▸ **Short task**
Copy out the lines below, changing every "checkbox" to "tick box" and leaving all other text as it is.

-- START Entries supplied --

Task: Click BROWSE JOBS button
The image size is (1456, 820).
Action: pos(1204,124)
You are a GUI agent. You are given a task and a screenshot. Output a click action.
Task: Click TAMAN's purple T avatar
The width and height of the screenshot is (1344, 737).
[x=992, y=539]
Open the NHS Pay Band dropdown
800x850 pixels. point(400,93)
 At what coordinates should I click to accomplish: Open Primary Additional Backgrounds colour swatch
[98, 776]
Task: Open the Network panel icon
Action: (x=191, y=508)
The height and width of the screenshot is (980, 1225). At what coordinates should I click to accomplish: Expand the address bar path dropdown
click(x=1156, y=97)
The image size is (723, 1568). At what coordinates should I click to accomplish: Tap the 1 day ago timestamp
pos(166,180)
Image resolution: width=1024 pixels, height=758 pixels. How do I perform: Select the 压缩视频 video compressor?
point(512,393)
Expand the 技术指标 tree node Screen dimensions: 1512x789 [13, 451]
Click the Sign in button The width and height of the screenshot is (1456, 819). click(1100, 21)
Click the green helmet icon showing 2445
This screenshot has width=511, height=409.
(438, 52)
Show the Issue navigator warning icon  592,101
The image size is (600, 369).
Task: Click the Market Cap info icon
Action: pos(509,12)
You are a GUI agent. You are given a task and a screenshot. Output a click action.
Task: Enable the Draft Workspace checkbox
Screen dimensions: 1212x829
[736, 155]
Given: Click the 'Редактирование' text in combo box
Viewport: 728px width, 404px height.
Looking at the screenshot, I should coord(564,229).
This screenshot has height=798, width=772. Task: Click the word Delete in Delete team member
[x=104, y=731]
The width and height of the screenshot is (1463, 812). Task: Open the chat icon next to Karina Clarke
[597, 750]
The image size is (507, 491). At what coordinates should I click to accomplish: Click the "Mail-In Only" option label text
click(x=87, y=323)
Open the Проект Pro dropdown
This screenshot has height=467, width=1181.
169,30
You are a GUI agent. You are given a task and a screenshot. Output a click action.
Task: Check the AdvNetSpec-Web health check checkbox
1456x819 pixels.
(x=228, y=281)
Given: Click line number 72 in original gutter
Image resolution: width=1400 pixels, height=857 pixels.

-- END Entries supplied --

▸ **Correct answer**
Task: Click BROWSE JOBS button
The image size is (1456, 820).
Action: pos(1204,124)
You are a GUI agent. You are given a task and a screenshot. Output a click action.
Task: Click TAMAN's purple T avatar
The width and height of the screenshot is (1344, 737).
[x=992, y=539]
Open the NHS Pay Band dropdown
800x850 pixels. point(400,93)
 At what coordinates should I click to accomplish: Open Primary Additional Backgrounds colour swatch
[98, 776]
Task: Open the Network panel icon
Action: (x=191, y=508)
The height and width of the screenshot is (980, 1225). At what coordinates should I click to accomplish: Expand the address bar path dropdown
click(x=1156, y=97)
The image size is (723, 1568). At what coordinates should I click to accomplish: Tap the 1 day ago timestamp
pos(166,180)
Image resolution: width=1024 pixels, height=758 pixels. How do I perform: Select the 压缩视频 video compressor?
point(512,393)
Expand the 技术指标 tree node Screen dimensions: 1512x789 [13, 451]
Click the Sign in button The width and height of the screenshot is (1456, 819). click(1100, 21)
Click the green helmet icon showing 2445
This screenshot has width=511, height=409.
(438, 52)
Show the Issue navigator warning icon  592,101
The image size is (600, 369).
Task: Click the Market Cap info icon
Action: pos(509,12)
You are a GUI agent. You are given a task and a screenshot. Output a click action.
Task: Enable the Draft Workspace tick box
Screen dimensions: 1212x829
[736, 155]
Given: Click the 'Редактирование' text in combo box
Viewport: 728px width, 404px height.
Looking at the screenshot, I should coord(564,229).
This screenshot has height=798, width=772. Task: Click the word Delete in Delete team member
[x=104, y=731]
The width and height of the screenshot is (1463, 812). Task: Open the chat icon next to Karina Clarke
[597, 750]
The image size is (507, 491). At what coordinates should I click to accomplish: Click the "Mail-In Only" option label text
click(x=87, y=323)
Open the Проект Pro dropdown
This screenshot has height=467, width=1181.
169,30
You are a GUI agent. You are given a task and a screenshot. Output a click action.
Task: Check the AdvNetSpec-Web health check tick box
1456x819 pixels.
(x=228, y=281)
Given: Click line number 72 in original gutter
Image resolution: width=1400 pixels, height=857 pixels.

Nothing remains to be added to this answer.